Going Back to The Beginning
We return to family for affirmation, at times. As shown in the movie, even as a grown, wildly successful man, Elton wants that approval from his father and his mother. As human beings, we seek the approval of other human beings. Having this desire for affirmation from others is necessary for socialization to work. This is how we learn to fit into a functioning society Family is where we get this first socialization and validation.
It’s natural to return to family for this, even as we get older. After all, it’s where it all started. But, what we often find is family is there to teach us another lesson. That lesson is continuing to need this outside validation is fleeting and fickle. fleeting.
The Lessons from Family
Real, lasting self-worth comes from within. When we find that family doesn’t give us the validation we crave, this is where we have the opportunity to turn within. We learn to rely on ourselves.
As I pondered why are we born into the families we are born into when they can cause us so much pain, I thought about it in terms of soul growth.

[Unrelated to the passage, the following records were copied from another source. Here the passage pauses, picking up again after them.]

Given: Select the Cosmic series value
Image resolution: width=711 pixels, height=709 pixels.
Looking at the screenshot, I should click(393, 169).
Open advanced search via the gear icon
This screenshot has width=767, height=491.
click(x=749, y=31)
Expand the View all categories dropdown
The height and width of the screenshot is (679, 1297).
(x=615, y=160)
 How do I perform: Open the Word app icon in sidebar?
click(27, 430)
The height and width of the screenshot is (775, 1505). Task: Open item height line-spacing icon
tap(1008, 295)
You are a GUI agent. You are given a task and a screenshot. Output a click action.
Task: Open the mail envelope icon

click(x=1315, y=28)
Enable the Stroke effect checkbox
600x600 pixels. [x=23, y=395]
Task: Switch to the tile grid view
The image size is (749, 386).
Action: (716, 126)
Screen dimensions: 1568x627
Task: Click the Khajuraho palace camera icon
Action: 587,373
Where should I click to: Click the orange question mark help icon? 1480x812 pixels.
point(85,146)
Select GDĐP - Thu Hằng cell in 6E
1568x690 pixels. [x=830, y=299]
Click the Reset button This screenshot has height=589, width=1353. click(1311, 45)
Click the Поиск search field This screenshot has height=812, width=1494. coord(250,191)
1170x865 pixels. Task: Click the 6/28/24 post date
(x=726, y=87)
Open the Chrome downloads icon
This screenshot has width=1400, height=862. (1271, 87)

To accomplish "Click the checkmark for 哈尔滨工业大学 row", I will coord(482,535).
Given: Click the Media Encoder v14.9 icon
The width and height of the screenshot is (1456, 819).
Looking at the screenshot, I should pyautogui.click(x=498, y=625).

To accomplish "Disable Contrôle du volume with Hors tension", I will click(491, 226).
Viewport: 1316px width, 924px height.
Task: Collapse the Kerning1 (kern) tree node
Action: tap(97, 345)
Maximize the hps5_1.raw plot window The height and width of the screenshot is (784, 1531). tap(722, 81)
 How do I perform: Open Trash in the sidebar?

In the groups I hang out in, the people who are digging deep, the ones trying hard to discover who they are and why they are here, more often than not are the black sheep of their family. They grew up feeling like square pegs in round holes. They were never quite loved and accepted for being just who they were. But, this discomfort prompted them to become the shining lights they have become. Maybe that’s the answer to the young woman’s question. She knew that family would be a catalyst in her development. They played a crucial role in making her who she is today. No, you weren’t high when you chose your family. There was a method to your madness.